While Danielle Evans and the PEN/Faulkner staff chose simple, straight-forward ethics and unanimously pinned blame on the murderous robbers, the high schoolers played devil’s advocate, calling out the queen for her lack of common sense, the lover for not recommending the castle as a safer romantic venue, and the king for failing to satisfy his wife’s needs. Divided in their opinions, all that they could agree on was that the actual murderers were by no means the most responsible for the queen’s death. These puzzling moral dilemmas were the theme of the night.

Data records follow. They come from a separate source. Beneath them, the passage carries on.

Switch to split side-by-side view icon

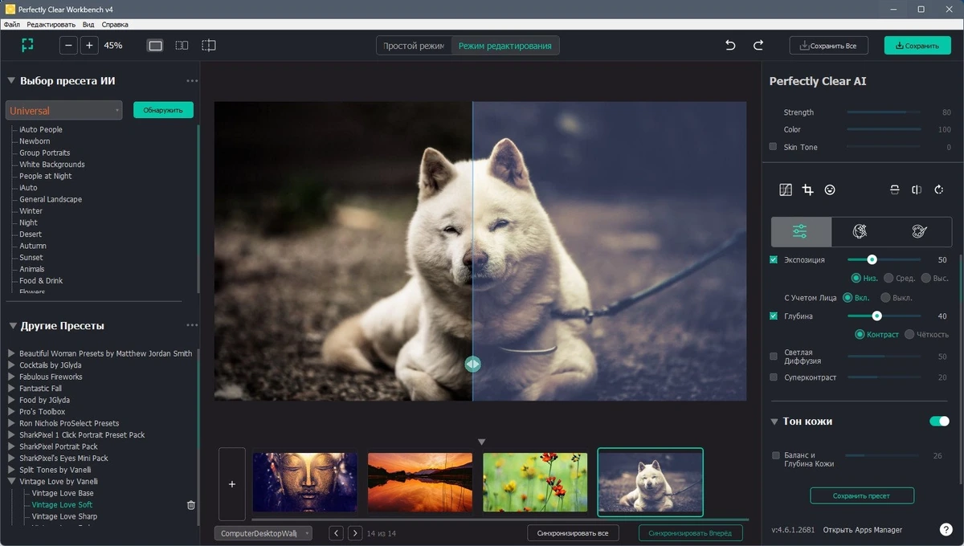tap(182, 46)
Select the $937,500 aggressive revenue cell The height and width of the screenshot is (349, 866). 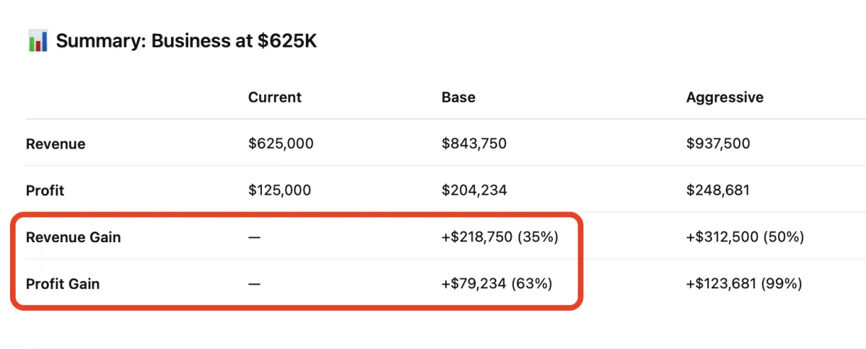[x=718, y=144]
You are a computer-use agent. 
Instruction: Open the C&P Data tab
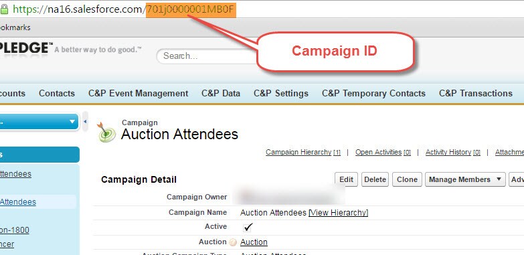(221, 93)
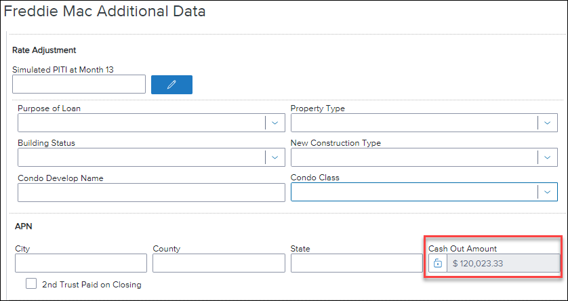Click the Freddie Mac Additional Data title

click(104, 12)
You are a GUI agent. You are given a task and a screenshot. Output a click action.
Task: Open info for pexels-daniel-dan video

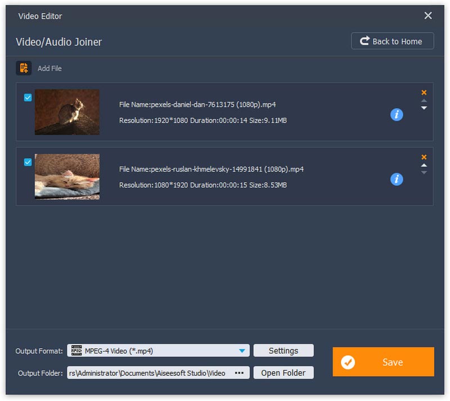point(397,115)
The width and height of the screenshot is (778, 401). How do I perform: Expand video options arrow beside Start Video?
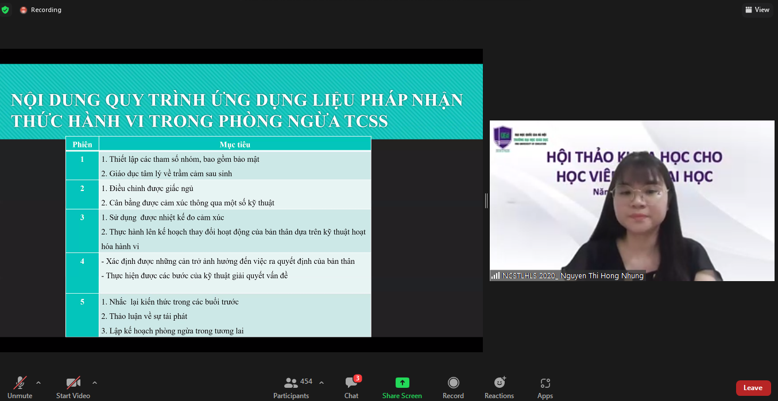pyautogui.click(x=95, y=383)
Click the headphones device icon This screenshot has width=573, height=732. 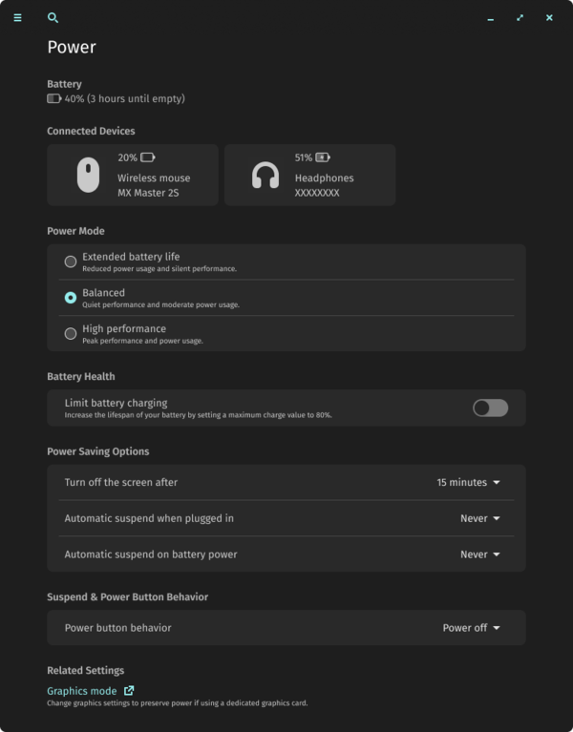pos(265,176)
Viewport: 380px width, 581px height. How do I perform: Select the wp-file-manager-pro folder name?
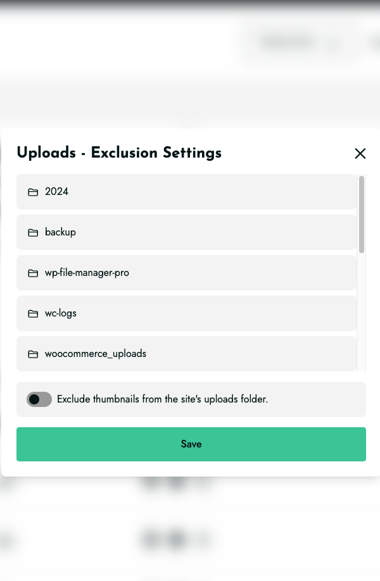click(87, 273)
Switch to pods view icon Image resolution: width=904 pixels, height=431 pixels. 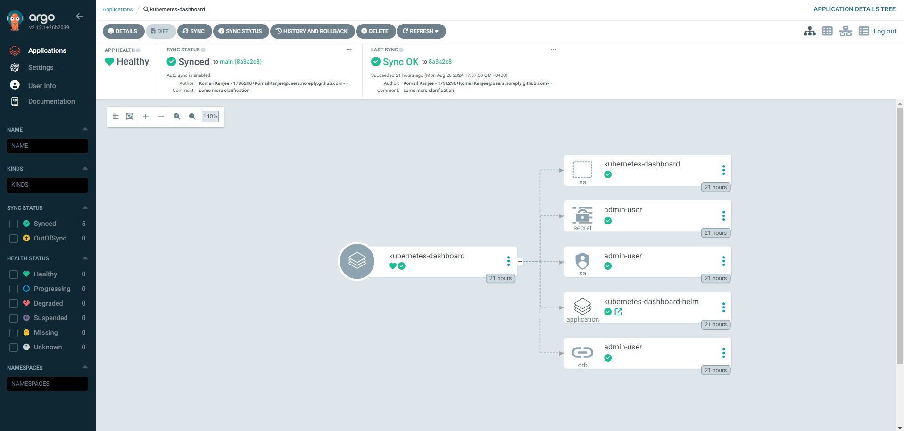pyautogui.click(x=827, y=31)
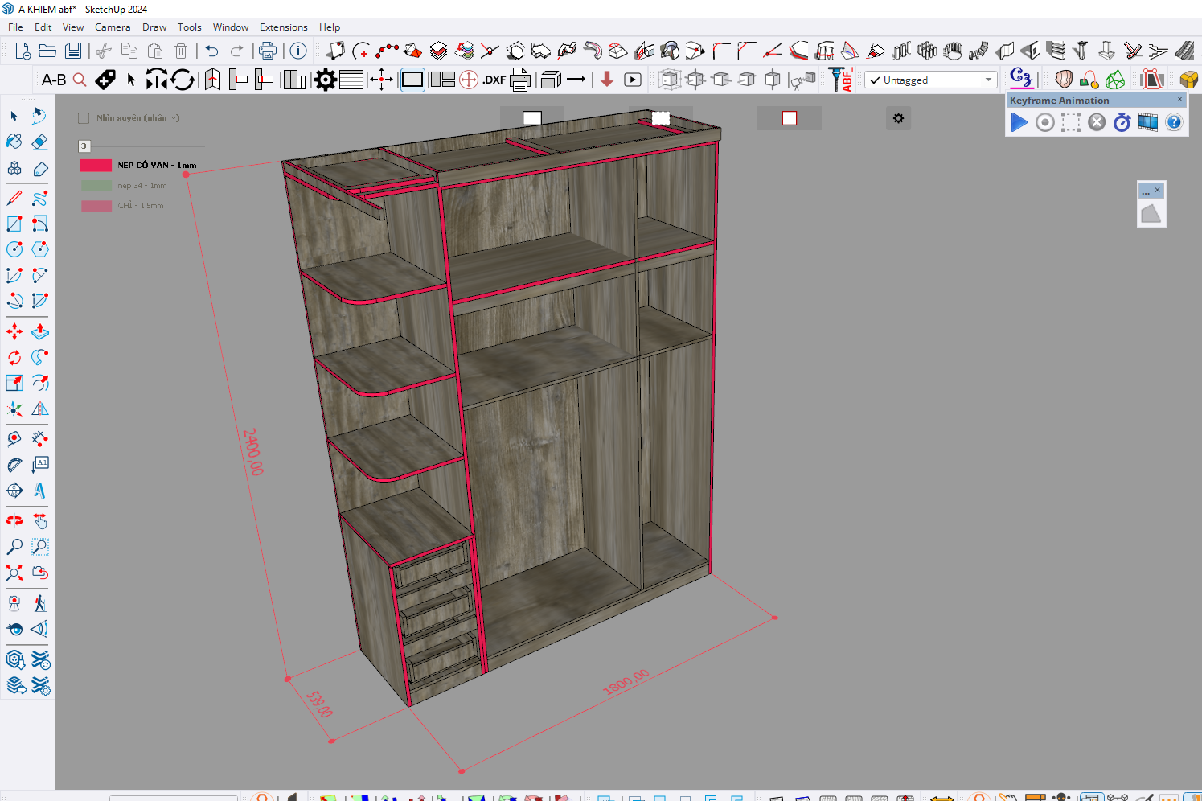Open the black gear settings in toolbar
1202x801 pixels.
(x=325, y=80)
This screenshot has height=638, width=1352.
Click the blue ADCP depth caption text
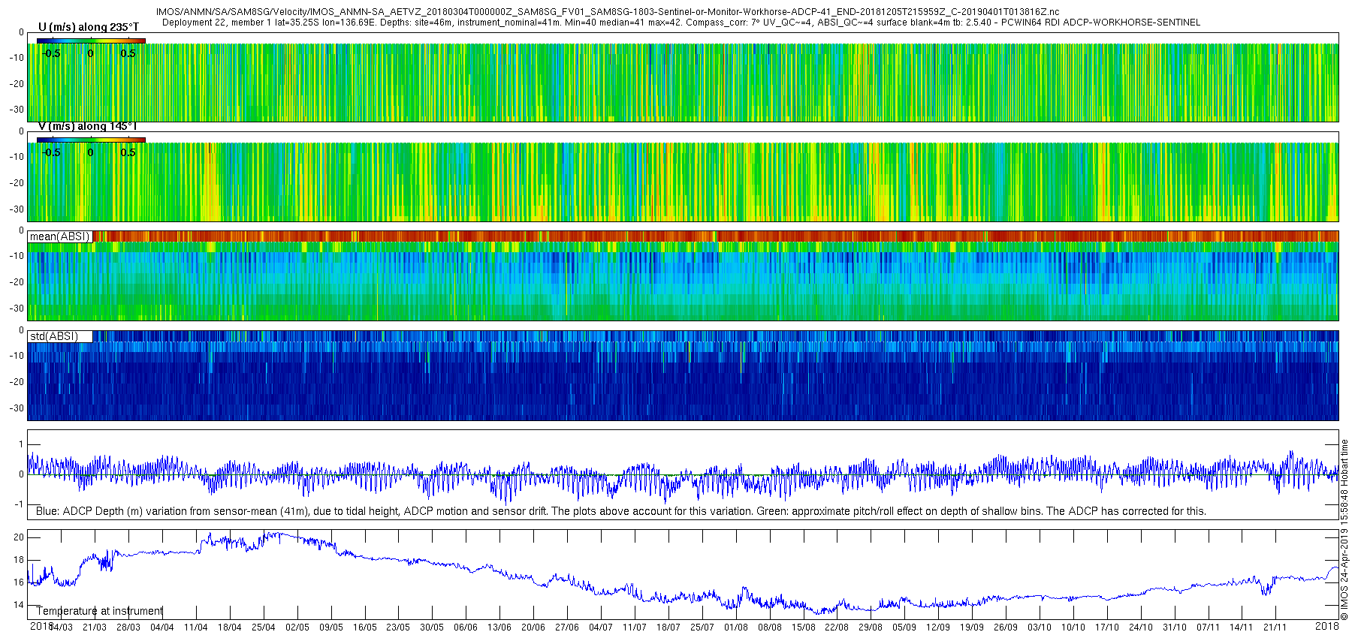click(x=620, y=511)
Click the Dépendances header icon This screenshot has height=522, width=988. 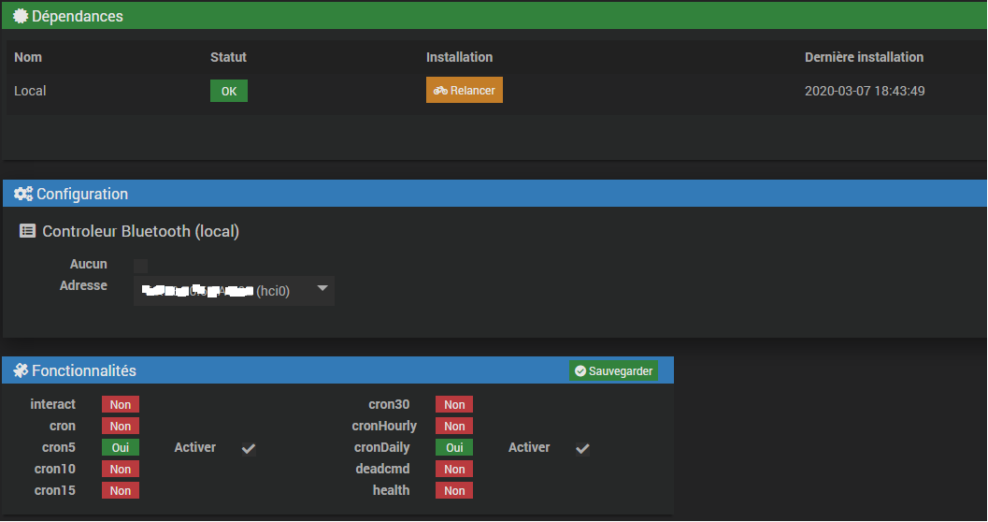point(21,16)
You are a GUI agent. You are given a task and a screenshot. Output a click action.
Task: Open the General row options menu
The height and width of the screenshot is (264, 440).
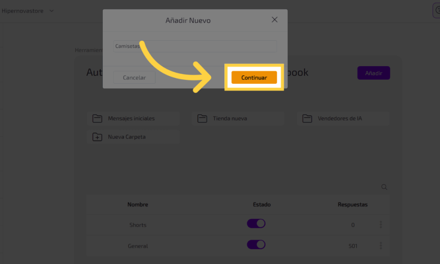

While discussing the story “Snakes,” the conversation quickly turned to a debate about the story’s most troubling character—a sympathetic grandmother who is a cancer survivor, a widow, and a racist who is ashamed of her biracial granddaughter. Book club members were uncomfortable about their reactions to a character who simultaneously evoked their empathy and resentment. Some tried to resolve the disconnect between the grandmother’s good qualities and her racism by acknowledging that the she’d been raised during a time when segregation was the norm while others suggested that her racist comments were simply misleading projections of her resentment for her own (white) daughter who’d run off, leaving her daughter in the grandmother’s care.
Evans, struck by the group’s impulse to sanitize the character in order to pity her, acknowledged the anxiety that a label like “racist” creates today but emphasized the need to tackle grayer characters and more complicated forms of prejudice in literature. Book club members who seemed to expect an unequivocal affirmation of good or bad from the author were left with a perplexing and not entirely satisfying ambiguity. The heated session revealed that life and literature often pose troubling questions but present no clean or easy answers.